Written instruction: Copy the lines below word for word.

* begin *

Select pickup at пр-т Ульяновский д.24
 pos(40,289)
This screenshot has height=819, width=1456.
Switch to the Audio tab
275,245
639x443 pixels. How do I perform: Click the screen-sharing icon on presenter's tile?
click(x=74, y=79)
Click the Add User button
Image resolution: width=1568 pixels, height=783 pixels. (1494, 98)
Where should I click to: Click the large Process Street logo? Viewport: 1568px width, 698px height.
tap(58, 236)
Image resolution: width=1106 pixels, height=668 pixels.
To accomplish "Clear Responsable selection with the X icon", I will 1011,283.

* end *

Exercise answer:
Select pickup at пр-т Ульяновский д.24
 pos(40,289)
This screenshot has height=819, width=1456.
Switch to the Audio tab
275,245
639x443 pixels. How do I perform: Click the screen-sharing icon on presenter's tile?
click(x=74, y=79)
Click the Add User button
Image resolution: width=1568 pixels, height=783 pixels. (1494, 98)
Where should I click to: Click the large Process Street logo? Viewport: 1568px width, 698px height.
tap(58, 236)
Image resolution: width=1106 pixels, height=668 pixels.
To accomplish "Clear Responsable selection with the X icon", I will 1011,283.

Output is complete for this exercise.